Bellman’s GAP—a language and compiler for dynamic programming in sequence analysis by Georg Sauthoff, Mathias Möhl, Stefan Janssen and Robert Giegerich. (Bioinformatics (2013) 29 (5): 551-560. doi: 10.1093/bioinformatics/btt022)
Abstract:
Motivation: Dynamic programming is ubiquitous in bioinformatics. Developing and implementing non-trivial dynamic programming algorithms is often error prone and tedious. Bellman’s GAP is a new programming system, designed to ease the development of bioinformatics tools based on the dynamic programming technique.
Results: In Bellman’s GAP, dynamic programming algorithms are described in a declarative style by tree grammars, evaluation algebras and products formed thereof. This bypasses the design of explicit dynamic programming recurrences and yields programs that are free of subscript errors, modular and easy to modify. The declarative modules are compiled into C++ code that is competitive to carefully hand-crafted implementations.
This article introduces the Bellman’s GAP system and its language, GAP-L. It then demonstrates the ease of development and the degree of re-use by creating variants of two common bioinformatics algorithms. Finally, it evaluates Bellman’s GAP as an implementation platform of ‘real-world’ bioinformatics tools.

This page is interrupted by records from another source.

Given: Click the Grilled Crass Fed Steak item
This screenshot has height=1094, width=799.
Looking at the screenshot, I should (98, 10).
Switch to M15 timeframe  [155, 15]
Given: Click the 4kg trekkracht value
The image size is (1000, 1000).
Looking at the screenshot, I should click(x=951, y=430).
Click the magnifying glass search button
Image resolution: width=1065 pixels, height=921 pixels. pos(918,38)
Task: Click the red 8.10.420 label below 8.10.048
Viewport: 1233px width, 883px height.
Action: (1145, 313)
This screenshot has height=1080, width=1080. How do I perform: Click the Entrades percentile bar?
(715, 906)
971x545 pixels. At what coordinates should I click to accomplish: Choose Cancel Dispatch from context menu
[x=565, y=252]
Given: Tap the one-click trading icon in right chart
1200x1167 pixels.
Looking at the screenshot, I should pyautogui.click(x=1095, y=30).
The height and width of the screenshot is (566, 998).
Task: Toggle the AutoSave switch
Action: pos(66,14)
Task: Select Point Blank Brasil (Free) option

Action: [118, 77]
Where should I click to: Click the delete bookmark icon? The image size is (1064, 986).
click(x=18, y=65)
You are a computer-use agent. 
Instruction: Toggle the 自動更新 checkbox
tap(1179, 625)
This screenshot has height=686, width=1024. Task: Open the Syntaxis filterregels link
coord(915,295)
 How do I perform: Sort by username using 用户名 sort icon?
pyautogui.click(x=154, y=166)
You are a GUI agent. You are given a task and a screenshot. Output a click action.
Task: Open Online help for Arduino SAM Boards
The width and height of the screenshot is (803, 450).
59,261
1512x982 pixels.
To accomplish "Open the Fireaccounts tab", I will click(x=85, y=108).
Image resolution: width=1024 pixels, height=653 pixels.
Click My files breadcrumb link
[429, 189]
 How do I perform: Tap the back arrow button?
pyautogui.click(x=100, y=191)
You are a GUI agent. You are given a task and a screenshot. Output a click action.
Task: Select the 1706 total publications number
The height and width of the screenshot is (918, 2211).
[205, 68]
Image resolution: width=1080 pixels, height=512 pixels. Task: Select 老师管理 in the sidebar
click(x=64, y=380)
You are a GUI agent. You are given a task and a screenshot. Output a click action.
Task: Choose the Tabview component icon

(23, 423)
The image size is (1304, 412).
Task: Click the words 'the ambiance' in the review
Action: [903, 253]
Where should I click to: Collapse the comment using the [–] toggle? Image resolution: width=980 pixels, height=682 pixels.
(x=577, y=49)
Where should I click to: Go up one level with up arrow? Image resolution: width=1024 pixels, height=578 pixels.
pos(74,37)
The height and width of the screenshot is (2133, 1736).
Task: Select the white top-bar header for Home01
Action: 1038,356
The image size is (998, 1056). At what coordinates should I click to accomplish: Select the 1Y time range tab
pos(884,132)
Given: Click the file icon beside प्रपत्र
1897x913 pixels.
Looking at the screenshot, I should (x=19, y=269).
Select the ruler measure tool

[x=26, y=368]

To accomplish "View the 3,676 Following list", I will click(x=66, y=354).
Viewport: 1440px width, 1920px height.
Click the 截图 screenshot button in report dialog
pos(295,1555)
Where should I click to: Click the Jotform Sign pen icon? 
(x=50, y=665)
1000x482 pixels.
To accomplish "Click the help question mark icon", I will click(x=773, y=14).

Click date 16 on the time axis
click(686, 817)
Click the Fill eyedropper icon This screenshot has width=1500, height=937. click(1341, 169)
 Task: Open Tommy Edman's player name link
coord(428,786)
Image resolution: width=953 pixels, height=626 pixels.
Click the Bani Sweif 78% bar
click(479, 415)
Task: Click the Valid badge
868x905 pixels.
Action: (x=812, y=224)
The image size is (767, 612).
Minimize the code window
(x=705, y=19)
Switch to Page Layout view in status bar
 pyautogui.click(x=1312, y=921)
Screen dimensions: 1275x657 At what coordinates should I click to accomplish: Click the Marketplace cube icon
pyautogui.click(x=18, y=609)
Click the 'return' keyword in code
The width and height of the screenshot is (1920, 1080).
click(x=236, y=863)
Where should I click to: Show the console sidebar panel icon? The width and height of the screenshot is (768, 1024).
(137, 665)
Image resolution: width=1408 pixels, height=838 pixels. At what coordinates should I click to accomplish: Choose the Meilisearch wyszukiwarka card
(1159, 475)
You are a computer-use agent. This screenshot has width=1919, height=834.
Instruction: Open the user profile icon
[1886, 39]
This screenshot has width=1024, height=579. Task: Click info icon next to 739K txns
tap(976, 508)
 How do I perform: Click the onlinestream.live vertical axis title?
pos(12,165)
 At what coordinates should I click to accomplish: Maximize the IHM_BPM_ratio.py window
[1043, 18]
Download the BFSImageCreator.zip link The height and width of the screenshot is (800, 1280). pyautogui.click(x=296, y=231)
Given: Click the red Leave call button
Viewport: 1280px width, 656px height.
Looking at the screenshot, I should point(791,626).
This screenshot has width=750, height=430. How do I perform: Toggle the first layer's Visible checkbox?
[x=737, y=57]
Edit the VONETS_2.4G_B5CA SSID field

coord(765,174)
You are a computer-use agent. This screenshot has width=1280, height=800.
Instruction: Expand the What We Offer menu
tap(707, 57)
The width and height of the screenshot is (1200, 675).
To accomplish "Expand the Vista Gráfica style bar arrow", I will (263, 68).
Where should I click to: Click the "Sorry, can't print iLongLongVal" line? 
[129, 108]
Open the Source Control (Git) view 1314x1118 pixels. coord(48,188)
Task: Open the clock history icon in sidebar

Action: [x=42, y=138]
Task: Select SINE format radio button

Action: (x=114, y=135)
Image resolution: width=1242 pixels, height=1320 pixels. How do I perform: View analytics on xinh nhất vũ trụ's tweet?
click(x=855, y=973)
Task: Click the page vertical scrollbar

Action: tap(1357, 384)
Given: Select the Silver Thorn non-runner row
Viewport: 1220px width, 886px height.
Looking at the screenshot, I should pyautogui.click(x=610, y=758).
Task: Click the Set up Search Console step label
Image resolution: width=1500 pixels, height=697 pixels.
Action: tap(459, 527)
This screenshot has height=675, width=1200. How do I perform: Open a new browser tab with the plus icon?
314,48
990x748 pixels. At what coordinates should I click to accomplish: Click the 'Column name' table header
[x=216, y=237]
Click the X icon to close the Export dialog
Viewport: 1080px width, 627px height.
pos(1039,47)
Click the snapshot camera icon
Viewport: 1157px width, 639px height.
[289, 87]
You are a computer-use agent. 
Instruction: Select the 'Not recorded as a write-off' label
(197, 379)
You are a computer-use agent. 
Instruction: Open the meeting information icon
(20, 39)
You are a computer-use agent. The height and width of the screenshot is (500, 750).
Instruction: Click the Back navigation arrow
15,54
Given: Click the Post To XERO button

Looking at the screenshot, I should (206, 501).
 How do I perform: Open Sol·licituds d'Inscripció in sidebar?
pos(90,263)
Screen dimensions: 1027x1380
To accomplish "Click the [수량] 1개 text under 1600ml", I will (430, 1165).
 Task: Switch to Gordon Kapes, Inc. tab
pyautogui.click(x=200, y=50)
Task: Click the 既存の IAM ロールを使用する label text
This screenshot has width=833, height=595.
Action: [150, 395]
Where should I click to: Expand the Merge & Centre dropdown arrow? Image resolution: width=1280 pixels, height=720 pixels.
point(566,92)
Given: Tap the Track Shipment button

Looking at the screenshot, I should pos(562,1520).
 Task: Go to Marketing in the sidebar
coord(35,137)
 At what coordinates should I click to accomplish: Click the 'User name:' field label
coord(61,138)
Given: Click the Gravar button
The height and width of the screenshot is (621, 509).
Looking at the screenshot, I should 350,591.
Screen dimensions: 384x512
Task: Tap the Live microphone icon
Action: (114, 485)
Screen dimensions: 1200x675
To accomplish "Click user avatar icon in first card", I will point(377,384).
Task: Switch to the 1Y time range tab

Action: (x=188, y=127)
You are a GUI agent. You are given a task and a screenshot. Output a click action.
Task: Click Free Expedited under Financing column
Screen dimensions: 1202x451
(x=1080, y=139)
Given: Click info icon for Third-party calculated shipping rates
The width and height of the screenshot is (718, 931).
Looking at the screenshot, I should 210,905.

Availability: Bellman’s GAP is available under GPL license from http://bibiserv.cebitec.uni-bielefeld.de/bellmansgap. This Web site includes a repository of re-usable modules for RNA folding based on thermodynamics.
Contact: robert@techfak.uni-bielefeld.de
Supplementary information: Supplementary data are available at Bioinformatics online
Focused on bioinformatics but dynamic programming is not limited to that field.
There is a very amusing story about how the field came to have the name “dynamic programming” in the Wikipedia article: Dynamic Programming.